O primeiro, um miradouro construído em patamares num espaço devoluto, antes ocupado por barracões da GNR, dá-nos uma perspetiva única da Rua do Carmo. Para quem se encontra nesta artéria da cidade, fica imediatamente por cima da antiga loja de Ana Salazar. O acesso é através do Largo do Carmo, pela ruela que liga ao Elevador de Santa Justa, e do novo terraço da cidade tem-se uma perspetiva única do Rossio e dos telhados da Baixa.

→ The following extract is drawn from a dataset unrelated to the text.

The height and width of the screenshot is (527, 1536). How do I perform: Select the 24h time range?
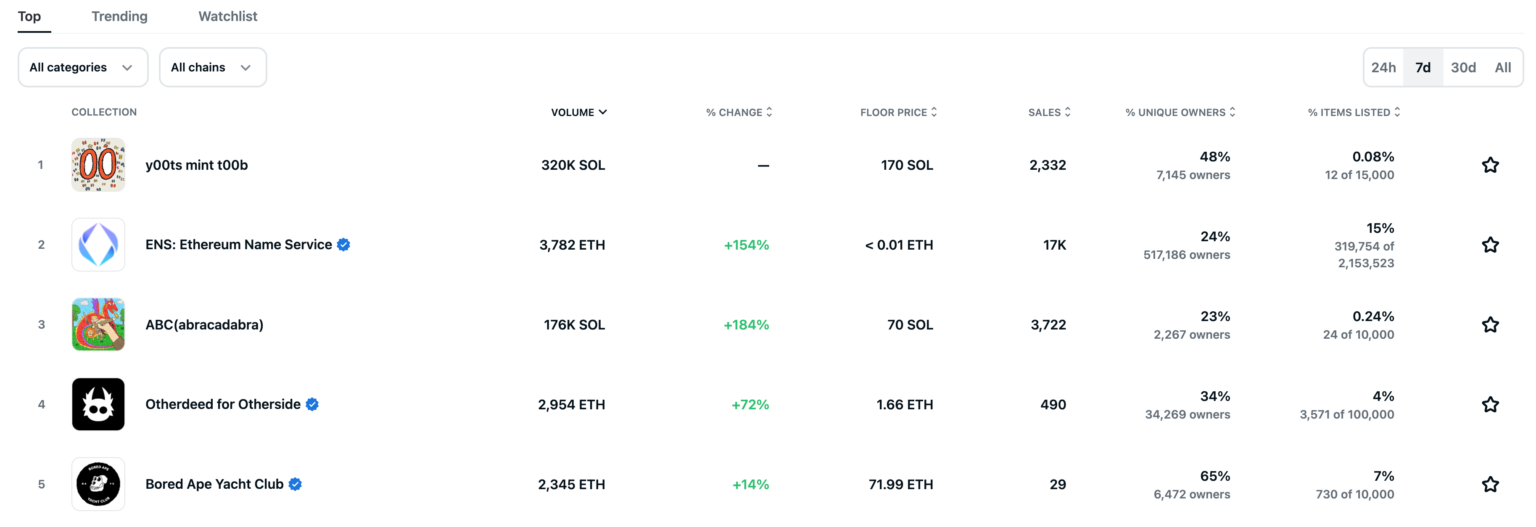point(1383,67)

As amansardadas águas furtadas da Rua do Carmo é que perderam em privacidade – alguns dos seus ocupantes estão agora a poucos metros de distância, nos pináculos dos edificios pombalinos do outro lado da rua, pouco protegidos dos olhares de curiosos.

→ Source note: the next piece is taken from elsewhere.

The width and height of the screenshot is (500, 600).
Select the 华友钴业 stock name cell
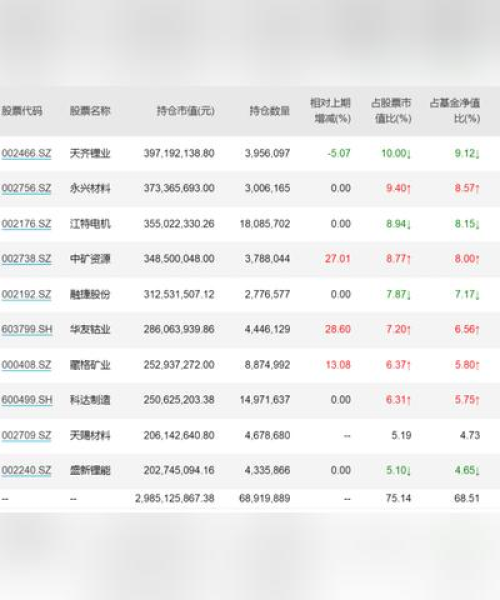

A inclinada encosta limitada pelo antigo convento da Graça, pelo Caracol da Graça e pela Calçada da Senhora do Monte também foi resgatada ao abandono. Tem 1,7 hectares, diz o DN, e é pontuado por um quiosque, uma alameda e vários patamares (um deles com um plantação de citrinos). A vista é de cortar a respiração e compreende o Martim Moniz, a colina da Pena e a do Carmo. É mais próxima da cidade do que a do miradouro da Graça, uns metros acima. À principal via que atravessa a Cerca de norte para sul ainda faltam as árvores frondosas que merece e o quiosque foi colocado numa extremidade do parque, numa superfície de piso artificial que reflete em demasia a luz inclemente de junho. As árvores crescerão. Os lisboetas e os muitos visitantes da capital habituar-se-ão a estes novos espaços, que passarão a fazer parte dos roteiros de Lisboa.
O vereador José Sá Fernandes é o principal responsável pela devolução destes espaços nobres e abandonados à cidade. Os locals primeiro e os turistas depois apropriar-se-ão deles. A revolução verde de Lisboa também tem sido essencial para a crescente atratividade da cidade junto dos visitantes. Hoje, Lisboa é uma cidade diferente por causa do turismo.

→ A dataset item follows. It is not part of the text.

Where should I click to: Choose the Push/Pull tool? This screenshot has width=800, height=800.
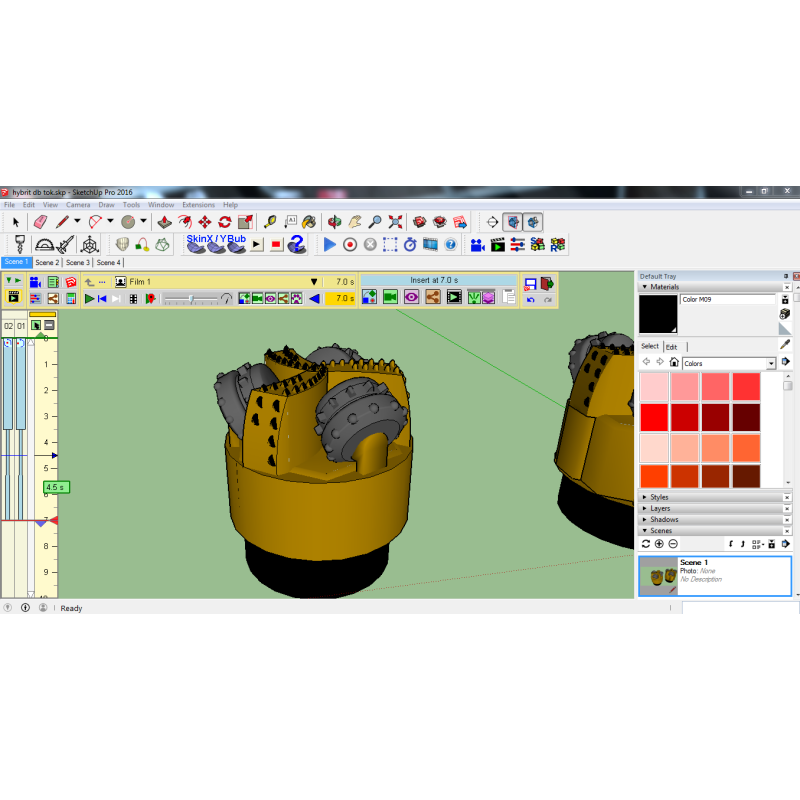(165, 222)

Não sou um aristocrata, quanto à cidade. É verdade que há zonas com excesso de visitantes e numa tarde de verão visitar o Chiado pode ser uma experiência “diferente”, atendendo à quantidade de turistas que demandam a praça e as ruas do Bairro Alto e da Bica. Eu, que vivi nessa zona da cidade há quase duas décadas, sei contudo como era: soturna, sem oferta comercial, animada mas apenas por adolescentes e jovens adultos bêbados. Hoje há famílias e velhotes do norte da Europa, além dos jovens trendy que clonam os que percorriam aquelas ruelas já nos anos 80. A oferta comercial e cultural pode ter alguns excessos mas é incomparavelmente melhor, mais qualificada e diversificada.
Lisboa internacionalizou-se da melhor maneira: através dos que a visitam para a usufruierem. É melhor do que ser um hub de negócios. Ainda está suja e gasta mas todos os dias fica em melhor forma. Os turistas gostam e nos estudos de opinião manifestam a vontade de repetir a experiência. A mestiçagem do centro da cidade não é só racial – essa começou nos anos 80 e 90 – mas também de classe. Hoje, desde um grupo de jovens dos subúrbios de Londres a um magnata muçulmano, todos usufruem do centro histórico e dos bairros chiques do Chiado. E ainda bem.